Крепкая ладонь царевича дружески опустилась на плечо молодого афинянина.
– Болит еще, бесы его забери. Чувствую, сегодня вам придется соревноваться без меня. Но я с удовольствием поставлю пару драхм на Лиха.
– Э-э, хитрюга, уже собираешься увильнуть от состязаний? Проклятье! Всего ничего пробыл в своих изнеженных Афинах и – пожалуйста! – совершенно позабыл спартанский обычай – никогда не отказываться от борьбы! Так, негодяй?
– Все не так, командир! Клянусь, я…
– Ах, ну конечно! Тут другая причина – с ровными зубками и роскошными сиськами. И зря ты думаешь, что если я сын царя, то концентрирую все внимание только на собственной драгоценной персоне. Видел я, как ты к ней подбежал, и стойку делал, как кобель перед сукой. Что, уже намылился тыркаться? Ха, не у тебя ли любимая в Афинах? Как же так, кобелек?
– Что ты, командир! – изобразил возмущение Леонтиск. – Я и не думал уходить. Как я могу, когда мы решили быть с тобой днем и ночью. Этот Горгил…
– Э, не трепись! – оборвал его Пирр, снова весомо хлопнув по плечу. – Можешь идти к своей сисястой, такую грех не оттянуть, если напрашивается.
– Но… как же…
– Не переживай, пусть твое чувство долга сегодня спит. Этот Горгил, раз уж ему посчастливилось быть членом посольства, сегодня никуда не вырвется от наших хлебосольных Агиадов. Будет сидеть вместе со всеми, жрать лакедемонскую зайчатину и пить лакедемонское вино.

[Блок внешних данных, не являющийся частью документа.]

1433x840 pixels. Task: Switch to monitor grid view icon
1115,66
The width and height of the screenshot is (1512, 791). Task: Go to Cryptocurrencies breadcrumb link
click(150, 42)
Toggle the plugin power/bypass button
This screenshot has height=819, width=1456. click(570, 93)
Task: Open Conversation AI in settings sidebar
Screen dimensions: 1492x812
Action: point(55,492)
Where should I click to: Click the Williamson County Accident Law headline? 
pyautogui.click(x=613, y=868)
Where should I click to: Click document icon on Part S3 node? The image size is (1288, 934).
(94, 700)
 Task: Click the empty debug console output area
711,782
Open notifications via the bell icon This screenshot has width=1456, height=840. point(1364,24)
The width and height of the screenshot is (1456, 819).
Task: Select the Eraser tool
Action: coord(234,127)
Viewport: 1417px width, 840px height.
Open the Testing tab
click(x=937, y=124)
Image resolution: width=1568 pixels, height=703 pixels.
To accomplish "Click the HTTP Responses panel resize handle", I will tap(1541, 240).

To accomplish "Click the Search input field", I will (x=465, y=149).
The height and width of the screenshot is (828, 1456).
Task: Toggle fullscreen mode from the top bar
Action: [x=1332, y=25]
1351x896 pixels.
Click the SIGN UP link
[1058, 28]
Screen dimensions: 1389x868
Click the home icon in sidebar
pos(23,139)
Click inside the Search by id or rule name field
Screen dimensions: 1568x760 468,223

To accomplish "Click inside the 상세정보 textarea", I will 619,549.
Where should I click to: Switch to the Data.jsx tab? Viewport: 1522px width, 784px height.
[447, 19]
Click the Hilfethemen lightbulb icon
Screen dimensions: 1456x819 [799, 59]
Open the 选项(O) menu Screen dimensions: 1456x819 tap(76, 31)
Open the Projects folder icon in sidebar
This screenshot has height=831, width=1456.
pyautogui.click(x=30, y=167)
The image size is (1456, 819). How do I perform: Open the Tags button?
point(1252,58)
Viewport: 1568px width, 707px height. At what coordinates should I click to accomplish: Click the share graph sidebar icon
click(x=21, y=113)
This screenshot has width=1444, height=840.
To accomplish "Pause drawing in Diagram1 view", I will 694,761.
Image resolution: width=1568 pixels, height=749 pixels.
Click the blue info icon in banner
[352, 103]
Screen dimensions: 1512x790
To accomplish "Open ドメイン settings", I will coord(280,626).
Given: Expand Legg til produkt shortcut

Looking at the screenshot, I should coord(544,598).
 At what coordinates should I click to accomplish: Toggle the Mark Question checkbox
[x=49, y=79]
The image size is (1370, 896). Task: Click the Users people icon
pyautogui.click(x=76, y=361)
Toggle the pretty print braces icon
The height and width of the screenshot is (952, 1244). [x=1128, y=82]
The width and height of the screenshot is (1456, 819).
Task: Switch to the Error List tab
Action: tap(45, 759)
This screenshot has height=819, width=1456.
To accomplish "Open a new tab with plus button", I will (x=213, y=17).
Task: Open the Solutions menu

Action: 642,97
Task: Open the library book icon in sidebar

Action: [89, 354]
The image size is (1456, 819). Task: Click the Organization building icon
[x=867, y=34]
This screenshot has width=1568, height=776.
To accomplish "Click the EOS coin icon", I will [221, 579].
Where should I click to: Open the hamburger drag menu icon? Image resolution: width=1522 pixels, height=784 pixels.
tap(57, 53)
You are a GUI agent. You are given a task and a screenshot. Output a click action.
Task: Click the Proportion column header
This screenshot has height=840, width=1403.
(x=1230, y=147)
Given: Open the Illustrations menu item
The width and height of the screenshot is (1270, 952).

– Ага, как же, будут они лакать эту кислятину, – заржал Феникс. – Наверняка для таких дорогих гостей в погребах найдется кой-что повкуснее, с Коса или Хиоса.
– И то правда, – согласился царевич. – Но в любом случае, сегодня он меня убивать вряд ли будет. Да и какой с тебя толк, если ты даже копья кинуть не можешь?
– Командир!
– Ладно, ладно, шучу! Остальные будут рядом, и спасут меня, если что, не один ты у нас герой… А ты дуй тыркаться, заслужил, клянусь Ареем! Можешь и от меня «дротик метнуть», скажешь – Пирр Эврипонтид передал.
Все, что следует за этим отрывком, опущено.